Just remembered , try http://distrowatch.com/ for consolidated list.


----------



## pt (Oct 12, 2007)

i'm interested in these live cd's
what are they?


----------



## Kursah (Oct 12, 2007)

You stick them in, reboot and boot to CD, it will boot up the Linux OS on the Live CD w/o installing it. You can use the OS and get a feel for it, to see if you like it or not. Granted it won't perform exactly like or as fast as the installed OS it'll give you an idea of what it does to see if that's what you want. And it seems some distro's have install and live options on one disc now-a-days so if you like it, reboot and install.


----------



## pt (Oct 12, 2007)

that's what i need
link to one?


----------



## Kursah (Oct 12, 2007)

I think it's just Ubuntu.com or Ubuntu.org for the main site, or go to the ISO page listed in a link up above. I used my Utorrent because the download was faster than my browser connection.


----------



## ChaoticBlankness (Oct 12, 2007)

Definitely Ubuntu is the way to go, but I'd wait till the 18th for the newest version to be released.  Be warned with Live CD's though, they're terribly slow compared to installing it to your hard drive.

Edit:  If you're dead set on a Live CD and you've got plenty of CD-R's just use the Release Candidate for Ubuntu 7.10 that was released today.  Then on the 18th burn yourself the final version.


----------



## Gruelius (Oct 13, 2007)

I would also reccomend Ubuntu. Easy to use and there is a large base of 'noobs' on IRC wanting to help each other 

If you REALLY want to learn how to use it, whenever possible always take the hardest route, configure an application through its .conf file not a GUI e.t.c. After you learn these things everything else is easy and logical ( my first linux os was Gentoo ).

Also as for usage, i use Kubuntu for worry free downloading, watching TV/movies/videos, browsing the web and chatting. I use Vista aswell for gaming and other things. They are both equal, i just use whatever OS i am on for the rest of my tasks.

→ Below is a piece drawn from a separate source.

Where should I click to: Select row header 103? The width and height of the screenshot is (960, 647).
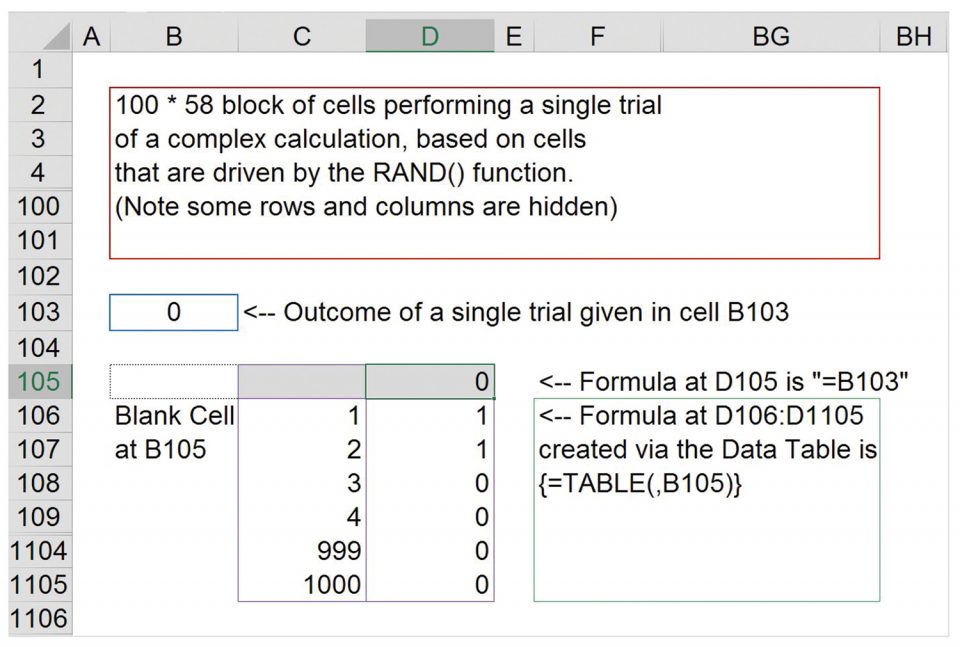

Anyway hope you enjoy Kubuntu


----------



## Wile E (Oct 13, 2007)

Fedora is also worth looking into. Another very easy to use distro, and packed with features.


----------



## DIBL (Oct 15, 2007)

ChaoticBlankness said:


> Definitely Ubuntu is the way to go, but I'd wait till the 18th for the newest version to be released.



Actually, the Release Candidate is available now, and you might avoid the "server congestion" that is inevitable on the 18th - 20th.  If you install RC now, and then update it as we get closer to the 18th, you will have the final version when it is released (but without the slooooooooooow download).  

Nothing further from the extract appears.